Both Ender’s Game and Yu-Gi-Oh GX are stories about an underdog in a school setting. These stories focus on the same thing, a student who is an unexpected hero and becomes the school’s best asset. Furthermore, as the story progresses in Yu-Gi-Oh GX the main character, Jaden, is failing all his classes yet the main story is about playing a children’s card game, he wins his duels against older students and is allowed to stay. Comparing this to Ender’s Game, he is a student brought to a space station and is given command to a newly created army in this special school. As a result he keeps winning battles and choses not to go to class, as the battles are more important. Since Ender, much like Jaden, keeps winning their fights they are allowed to stay in this special school.

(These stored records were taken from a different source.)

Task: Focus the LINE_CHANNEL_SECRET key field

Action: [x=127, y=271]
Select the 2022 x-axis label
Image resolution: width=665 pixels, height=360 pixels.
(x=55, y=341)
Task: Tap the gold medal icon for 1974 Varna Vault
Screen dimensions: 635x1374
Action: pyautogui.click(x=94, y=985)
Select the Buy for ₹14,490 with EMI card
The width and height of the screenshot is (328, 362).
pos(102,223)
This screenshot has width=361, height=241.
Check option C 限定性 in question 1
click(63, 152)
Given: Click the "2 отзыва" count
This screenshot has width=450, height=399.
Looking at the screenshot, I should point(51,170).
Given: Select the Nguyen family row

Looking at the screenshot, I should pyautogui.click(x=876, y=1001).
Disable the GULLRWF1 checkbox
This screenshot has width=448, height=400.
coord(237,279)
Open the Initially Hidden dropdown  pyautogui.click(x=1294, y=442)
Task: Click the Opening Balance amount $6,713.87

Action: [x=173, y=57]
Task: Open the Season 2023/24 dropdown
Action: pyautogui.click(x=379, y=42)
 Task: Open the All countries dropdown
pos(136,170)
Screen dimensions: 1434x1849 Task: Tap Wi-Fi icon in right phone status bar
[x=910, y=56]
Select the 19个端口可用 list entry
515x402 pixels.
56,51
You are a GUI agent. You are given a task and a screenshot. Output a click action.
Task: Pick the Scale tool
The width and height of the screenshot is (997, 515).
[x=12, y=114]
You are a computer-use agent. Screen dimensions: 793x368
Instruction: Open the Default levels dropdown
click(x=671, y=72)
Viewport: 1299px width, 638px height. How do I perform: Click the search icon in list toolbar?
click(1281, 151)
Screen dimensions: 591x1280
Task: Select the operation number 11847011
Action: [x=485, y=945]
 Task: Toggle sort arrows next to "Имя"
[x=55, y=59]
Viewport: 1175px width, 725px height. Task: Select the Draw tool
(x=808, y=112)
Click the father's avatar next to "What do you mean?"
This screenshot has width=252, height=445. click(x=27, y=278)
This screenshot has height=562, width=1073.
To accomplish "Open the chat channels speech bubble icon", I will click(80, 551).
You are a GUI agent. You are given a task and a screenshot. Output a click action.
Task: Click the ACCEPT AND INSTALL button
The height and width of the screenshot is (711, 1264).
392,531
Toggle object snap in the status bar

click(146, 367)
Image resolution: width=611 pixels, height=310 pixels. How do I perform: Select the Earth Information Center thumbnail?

The stories are structured very differently as one takes place at an academy on earth and the other is in space. Despite the difference of location the stakes in both works are similar. In the beginning of Yu-Gi-Oh GX Jaden is faced with a test to be allowed to enter the Duel Academy. This test is a preliminary duel followed up by another duel with a professor at the Duel Academy. He successfully wins both duels. Ender is in a similar situation and at the beginning of the novel. He is tested twice, once when he is in an earth school and wins his first fistfight, and secondly he wins a fight while on the space shuttle up to battle school. Both Ender and Jaden have different types of tests that they must address but those fight have the same basis and ideas behind them.
The stories continue to share similar ideas as the stakes increase. In Yu-Gi-Oh GX the stakes are raised continuously as the duels, which are equivalent to the battle’s Ender faces, are increased. These duels introduce a concept called the shadow games, where the duelist feels physical pain from the attacks. Furthermore, if a duelist loses in a shadow game they lose their life, yet Jaden participates knowing that if he does not win these duels the world is in danger. Ender is in a similar situation as the battles, that his newly formed team are subjected to, are increased from one a day to two a day. As these battles are won Ender is transferred to a video game simulation battle that allows him to issue commands to his fellow students. These games are viewed as simulations, but are encouraged for Ender to participate in, as if they are real. Ender is given the fate of the world after he has won the last simulator battle he is told that he was issuing real commands to real soldiers and that he had just saved humanity from an alien species. Jaden and Ender share the same responsibilities of having to save the world but the difference is one is consciously doing it while the other is not.